[Saved data entries]

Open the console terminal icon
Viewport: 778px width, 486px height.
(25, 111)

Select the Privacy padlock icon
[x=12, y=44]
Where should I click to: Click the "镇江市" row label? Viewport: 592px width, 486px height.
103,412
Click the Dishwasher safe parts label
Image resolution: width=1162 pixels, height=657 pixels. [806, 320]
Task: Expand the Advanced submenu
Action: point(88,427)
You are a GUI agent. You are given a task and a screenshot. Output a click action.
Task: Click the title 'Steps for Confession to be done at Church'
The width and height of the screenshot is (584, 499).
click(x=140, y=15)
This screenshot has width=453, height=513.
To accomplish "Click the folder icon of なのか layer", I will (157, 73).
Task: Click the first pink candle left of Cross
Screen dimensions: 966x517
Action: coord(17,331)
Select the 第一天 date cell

--

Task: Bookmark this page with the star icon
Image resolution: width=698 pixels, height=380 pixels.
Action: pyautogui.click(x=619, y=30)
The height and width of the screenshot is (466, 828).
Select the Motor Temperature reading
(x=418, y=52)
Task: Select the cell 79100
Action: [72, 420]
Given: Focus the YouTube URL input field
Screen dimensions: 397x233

> Goal of the exercise:
Beginning with the line that has "Click the Dishwasher safe parts label" and ending with the line that has "Select the 第一天 date cell", set down the lines above exactly and include no others.

> Answer section:
Click the Dishwasher safe parts label
Image resolution: width=1162 pixels, height=657 pixels. [806, 320]
Task: Expand the Advanced submenu
Action: point(88,427)
You are a GUI agent. You are given a task and a screenshot. Output a click action.
Task: Click the title 'Steps for Confession to be done at Church'
The width and height of the screenshot is (584, 499).
click(x=140, y=15)
This screenshot has width=453, height=513.
To accomplish "Click the folder icon of なのか layer", I will (157, 73).
Task: Click the first pink candle left of Cross
Screen dimensions: 966x517
Action: coord(17,331)
Select the 第一天 date cell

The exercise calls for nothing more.